## Problem requirements:
Return the lines running from the one containing "Identify the click" through the one containing "Студентска мобилност (181, 651)", both included, reproduced without any change.

(Pointing data for text and elements)
------------------------------------------------
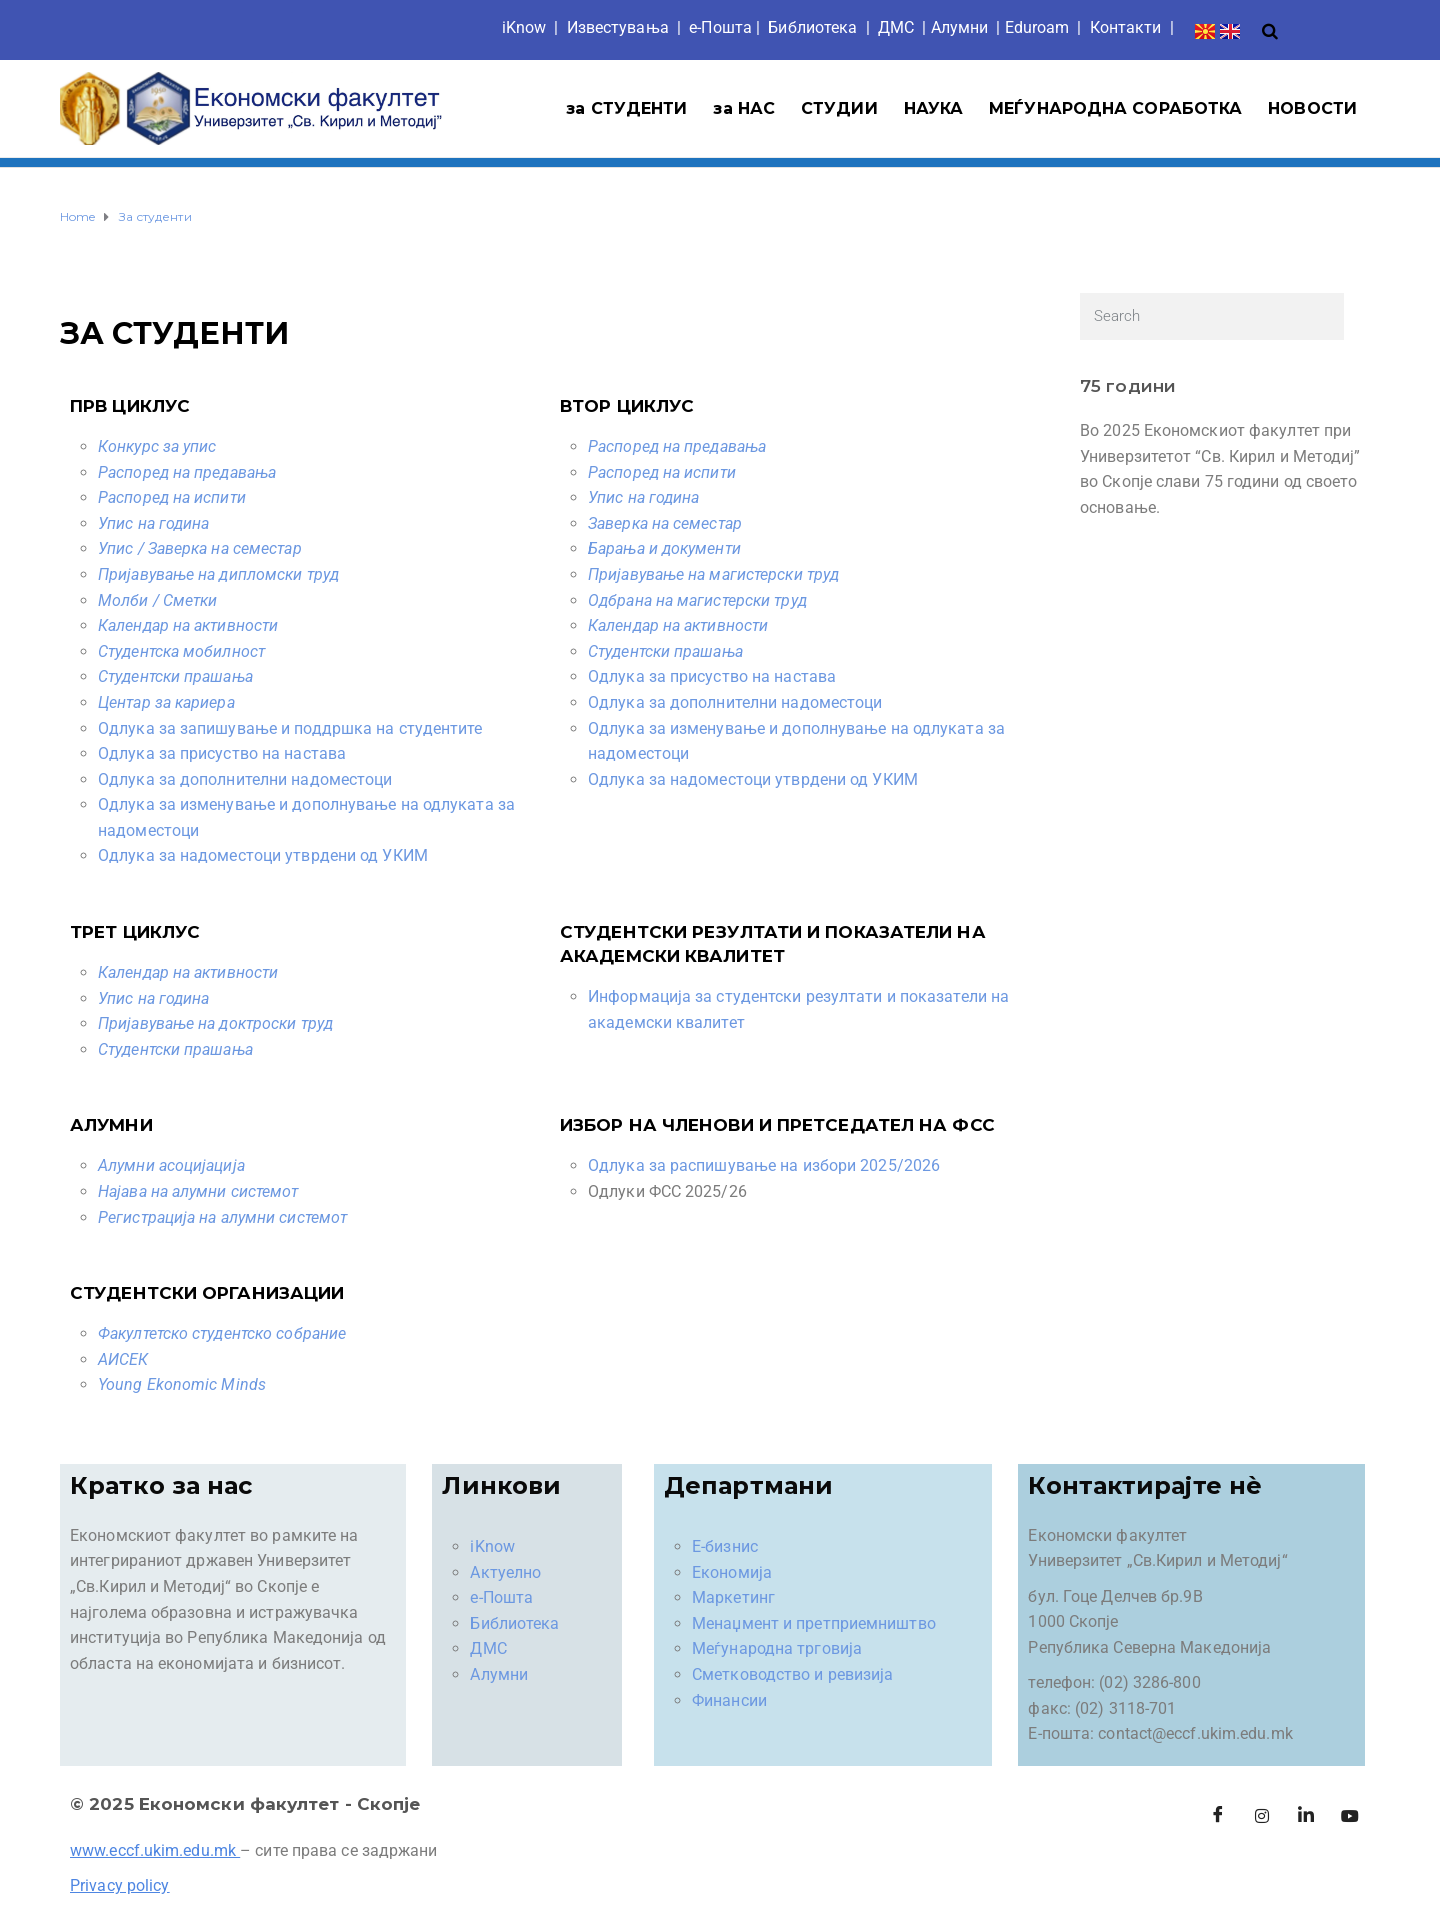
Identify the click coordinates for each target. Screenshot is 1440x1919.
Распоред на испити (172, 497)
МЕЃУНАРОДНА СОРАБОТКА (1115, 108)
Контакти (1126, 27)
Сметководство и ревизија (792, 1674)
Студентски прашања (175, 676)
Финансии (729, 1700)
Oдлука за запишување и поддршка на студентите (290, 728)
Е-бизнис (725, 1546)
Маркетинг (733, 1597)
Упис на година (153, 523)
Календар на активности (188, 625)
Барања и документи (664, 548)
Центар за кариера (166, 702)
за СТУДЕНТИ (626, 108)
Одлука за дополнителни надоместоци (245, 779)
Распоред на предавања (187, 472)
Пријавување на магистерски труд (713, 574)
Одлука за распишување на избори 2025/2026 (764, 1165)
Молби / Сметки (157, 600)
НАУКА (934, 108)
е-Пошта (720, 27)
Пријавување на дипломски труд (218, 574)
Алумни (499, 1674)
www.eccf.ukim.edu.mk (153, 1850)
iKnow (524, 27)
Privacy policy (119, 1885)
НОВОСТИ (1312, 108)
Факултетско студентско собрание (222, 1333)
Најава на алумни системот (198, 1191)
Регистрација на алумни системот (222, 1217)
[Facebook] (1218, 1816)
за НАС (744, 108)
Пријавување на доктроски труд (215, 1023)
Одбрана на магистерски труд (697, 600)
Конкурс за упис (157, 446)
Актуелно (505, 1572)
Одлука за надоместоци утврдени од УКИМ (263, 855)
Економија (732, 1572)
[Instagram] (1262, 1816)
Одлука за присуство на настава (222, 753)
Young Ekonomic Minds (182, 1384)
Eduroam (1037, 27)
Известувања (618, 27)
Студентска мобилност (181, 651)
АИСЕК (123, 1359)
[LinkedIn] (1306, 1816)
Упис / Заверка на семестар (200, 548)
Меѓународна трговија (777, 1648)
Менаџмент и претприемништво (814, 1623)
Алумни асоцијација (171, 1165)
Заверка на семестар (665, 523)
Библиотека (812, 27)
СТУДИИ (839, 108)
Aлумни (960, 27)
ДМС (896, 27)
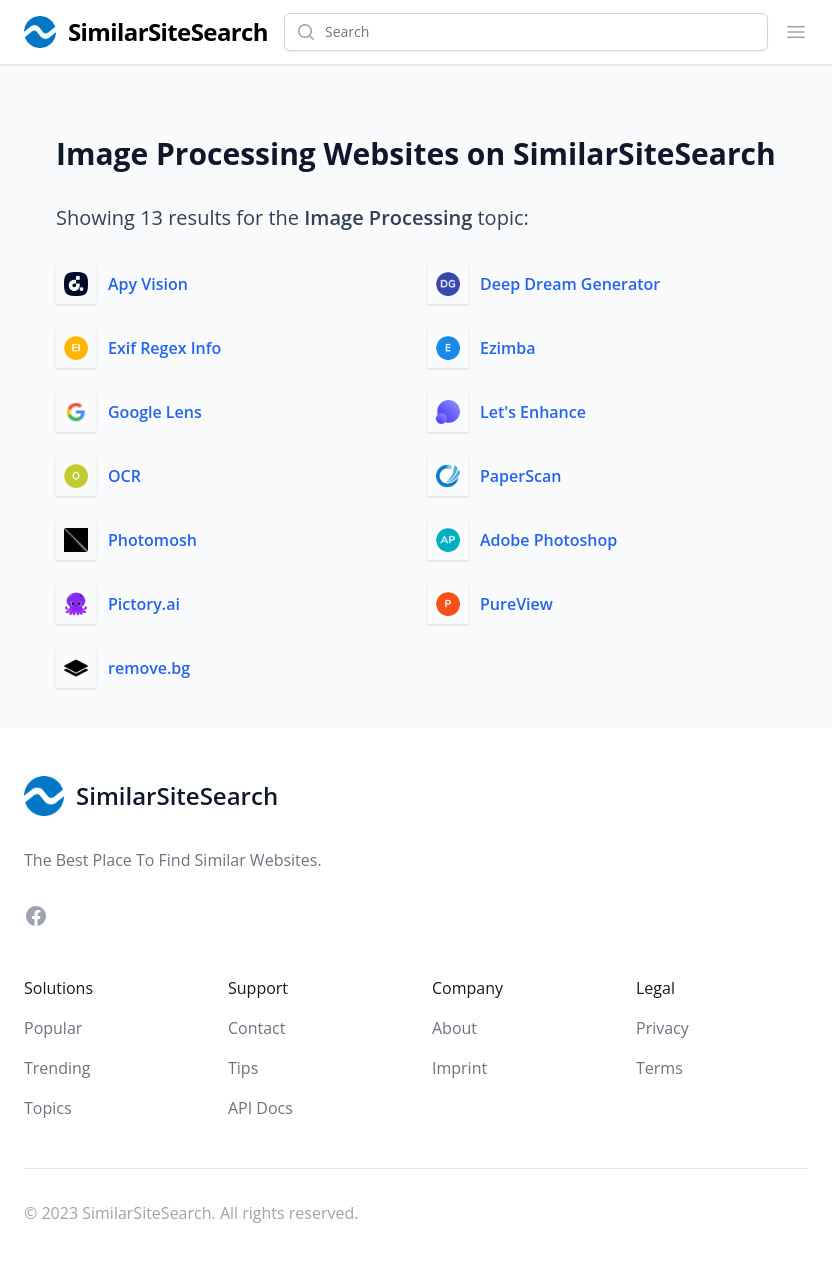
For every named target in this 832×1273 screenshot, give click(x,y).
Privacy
------------------------------------------------
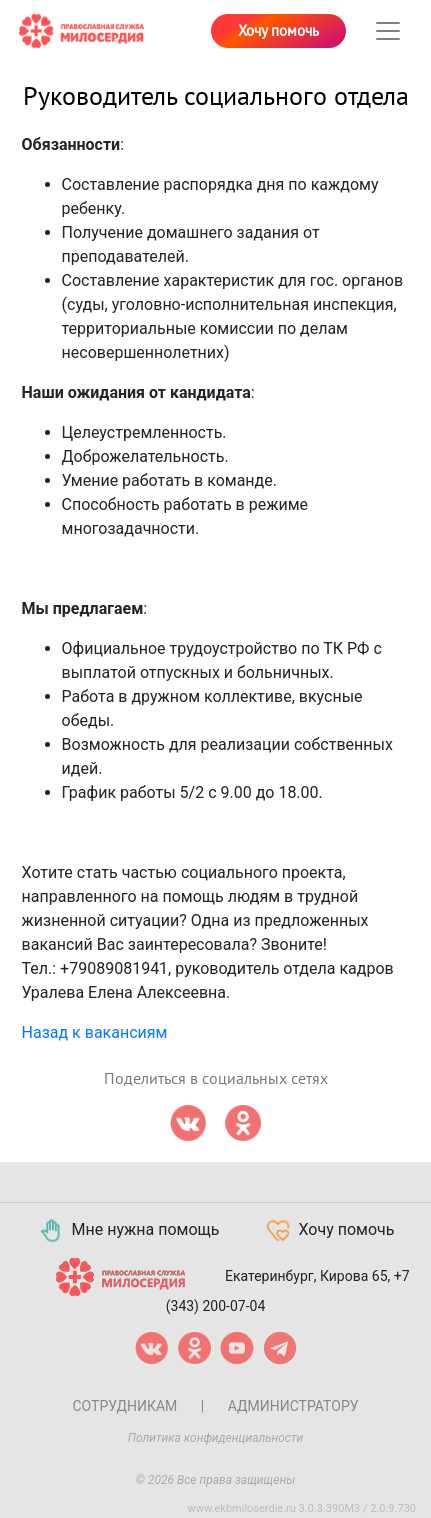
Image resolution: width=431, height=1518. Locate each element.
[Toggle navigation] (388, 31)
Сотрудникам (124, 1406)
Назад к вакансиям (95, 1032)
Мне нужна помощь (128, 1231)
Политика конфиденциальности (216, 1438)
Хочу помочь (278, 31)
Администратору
------------------------------------------------
## Completed task:
Identify the click coordinates for each target. Screenshot is 1440x1919.
Распоред на испити (172, 497)
МЕЃУНАРОДНА СОРАБОТКА (1115, 108)
Контакти (1126, 27)
Сметководство и ревизија (792, 1674)
Студентски прашања (175, 676)
Финансии (729, 1700)
Oдлука за запишување и поддршка на студентите (290, 728)
Е-бизнис (725, 1546)
Маркетинг (733, 1597)
Упис на година (153, 523)
Календар на активности (188, 625)
Барања и документи (664, 548)
Центар за кариера (166, 702)
за СТУДЕНТИ (626, 108)
Одлука за дополнителни надоместоци (245, 779)
Распоред на предавања (187, 472)
Пријавување на магистерски труд (713, 574)
Одлука за распишување на избори 2025/2026 (764, 1165)
Молби / Сметки (157, 600)
НАУКА (934, 108)
е-Пошта (720, 27)
Пријавување на дипломски труд (218, 574)
Алумни (499, 1674)
www.eccf.ukim.edu.mk (153, 1850)
iKnow (524, 27)
Privacy policy (119, 1885)
НОВОСТИ (1312, 108)
Факултетско студентско собрание (222, 1333)
Најава на алумни системот (198, 1191)
Регистрација на алумни системот (222, 1217)
[Facebook] (1218, 1816)
за НАС (744, 108)
Пријавување на доктроски труд (215, 1023)
Одбрана на магистерски труд (697, 600)
Конкурс за упис (157, 446)
Актуелно (505, 1572)
Одлука за надоместоци утврдени од УКИМ (263, 855)
Економија (732, 1572)
[Instagram] (1262, 1816)
Одлука за присуство на настава (222, 753)
Young Ekonomic Minds (182, 1384)
Eduroam (1037, 27)
Известувања (618, 27)
Студентска мобилност (181, 651)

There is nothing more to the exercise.